İnsanları depremler değil hükümetler öldürüyor

Yazının başlığı biraz agresif, farkındayım.

“Hükümetlerle depremlerdeki can kaybının ne ilgisi  var?” diye bazıları buna kaş çatacaktır.

Daha baştan bir şey söyleyeyim mi?

Ayağımız yolda taşa da değse, bundan devlet ve hükümetler sorumludur.

Çünkü o taşı kaldırmak onların görevidir.

Ama burjuva hükümetler bu görevi hiçbir zaman yerine getirmezler. Çünkü onların asli görevi beslendikleri düzene bekçilik yapmaktır.  

Bunu yaparken de halkı -ağzına bir parmak reçel sürerek- din, bayrak, vatan, millet yalanlarıyla kandırmaları..

Ve bu zulüm düzenine diklenen cesur yürekleri şiddetle cezalandırmaları gerekiyor.  

Çünkü halkın bilinçlenmesinden ve “artık yeter!” demesinden ölümüne korkuyorlar.

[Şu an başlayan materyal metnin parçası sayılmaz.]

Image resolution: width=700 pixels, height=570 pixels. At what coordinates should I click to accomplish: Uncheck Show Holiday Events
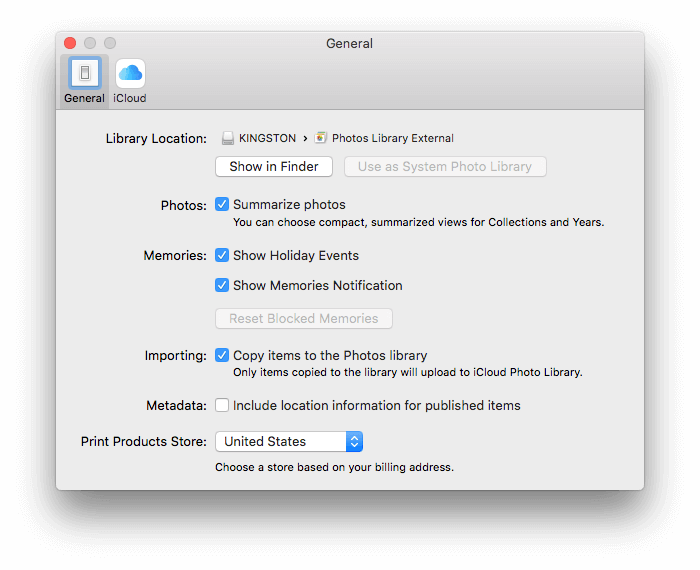pyautogui.click(x=222, y=255)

AKILLI İNSANLARIN GÖREN GÖZLERİ

Elazığ ve Malatya depremlerindeki can kayıpları çok acıdır.

Enkaz altında kalanların feryatları ve kurtarma çalışmaları sırasında ortaya çıkan iç yakan görüntüler gözyaşları arasında izlendi.

Ama yine de ateş düştüğü yeri yakıyor.

Acı olan başka bir şey de, devlet yönetiminin yüzlerinde donuk bir maskeyle deprem bölgesinde boy göstermesidir.

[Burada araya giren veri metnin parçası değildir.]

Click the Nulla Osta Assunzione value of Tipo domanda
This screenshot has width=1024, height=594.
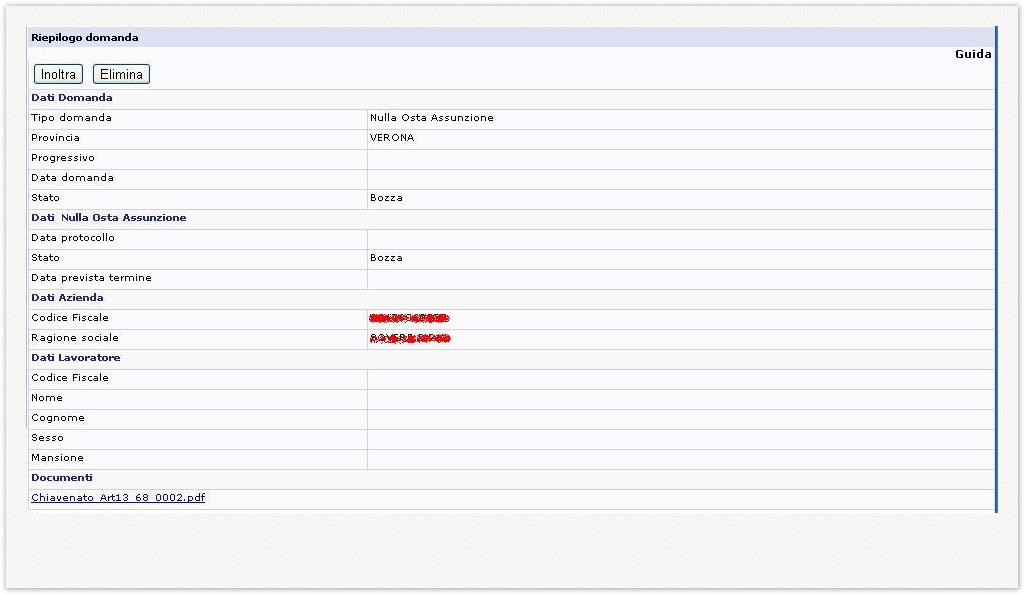coord(432,118)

Akıllı insanlar onlara işaret parmaklarını uzatarak, “Bu can ve mal kaybından doğa değil, siz sorumlusunuz,” derler. “Çünkü halk için depreme dayanıklı evler yapmak devletin ve sizin görevinizdir. Doğalgaza zam yaparak şu kış kıyamette insanları dondurmayı biliyorsunuz da, sıra hizmet yapmaya gelince mi takatiniz kesiliyor?”

                  *

SOSYALİST DEVLETİN DEVRİMCİ KANUNLARI

Bu topraklarda eğer sosyalizmin kanunları işleseydi, Elazığ ve Malatya depreminde o zavallı insanların bir teki bile ölmeyecek ve onca insan da yaralanmayacaktı.

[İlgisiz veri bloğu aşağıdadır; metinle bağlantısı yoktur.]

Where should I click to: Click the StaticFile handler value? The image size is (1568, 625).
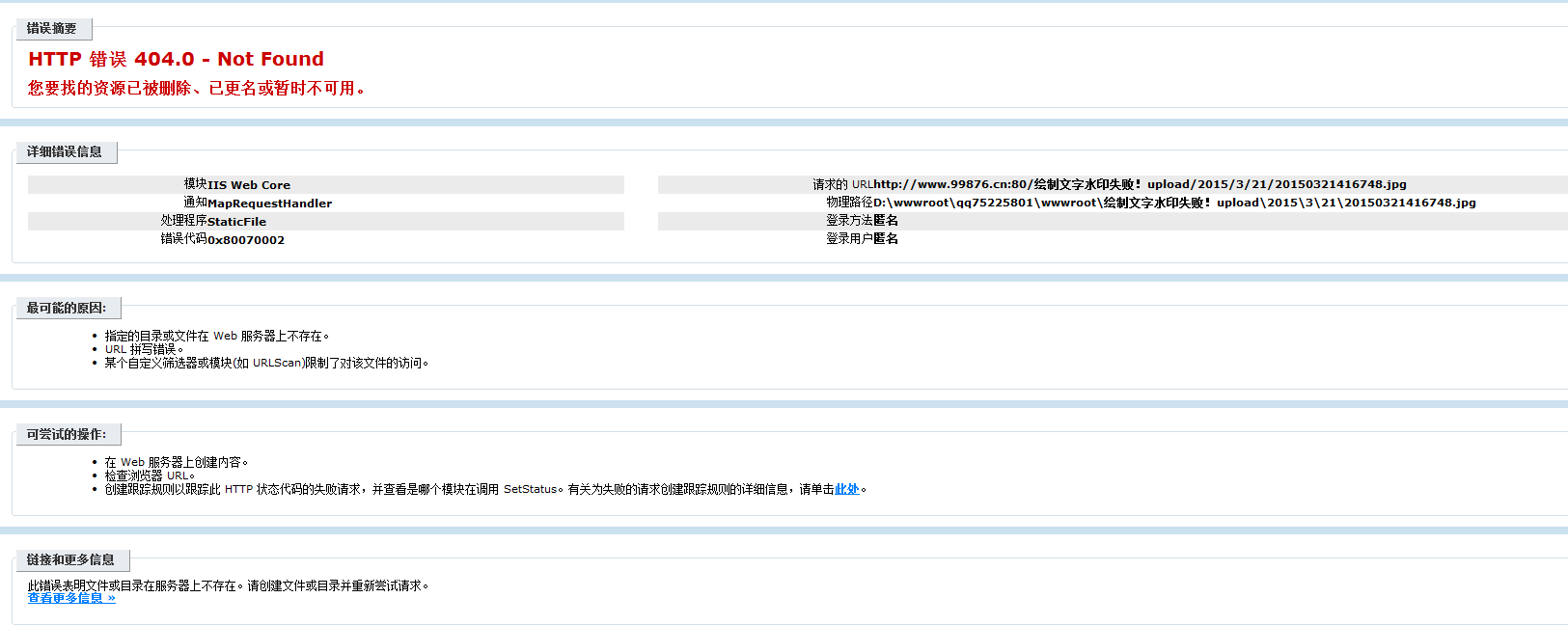coord(236,222)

Çünkü devlet kendi vatandaşlarına depreme dayanıklı evler yapmış olacaktı.

Ermenistan’da bavul ticareti yapan bir arkadaş anlattı:

Dönemin Sovyet yöneticileri bin bir emekle kurulan Sovyet Sosyalist Cumhuriyetler Birliği’ni glasnost (açıklık) ve perestroyka (yeniden yapılanma) aldatmacasıyla yıktıktan sonra, tüm devlet işletmelerinin kapısına kilit vurulmuş.

Bu zelzeleden Ermenistan da fazlasıyla payını almış ve orada da bütün fabrikalar farelere mekân olmuş. 

Ermenistan bugün ne yazık ki, yoksul bir ülke.

“Eskiden işsizlik ve fakirlik yoktu.” diyormuş Ermeniler. “Gül gibi geçinip gidiyorduk. İhtiyaçlarımızdan devlet sorumluydu. Köylere varıncaya kadar konut, ısınma, su, elektrik, telefon ve diğer tüm ihtiyaçlarımızı devlet karşılıyordu. O düzenin yeniden geleceğini bilsek, canımızı veririz, ama çok zor…”

SÖZÜN KISASI                             

Geçmişten bugüne kadar oluşan ve bundan sonra da oluşacak depremlerdeki can ve mal kayıplarından hükümetler sorumludur.

Yerin derinliklerinde kımıldayıp duran faylar avaz avaza bağırıyor..

Bağırıyor ve, “Fakirler, ölmek istemiyorsanız, birleşin; birleşin ve ayağa kalkın!” diyorlar.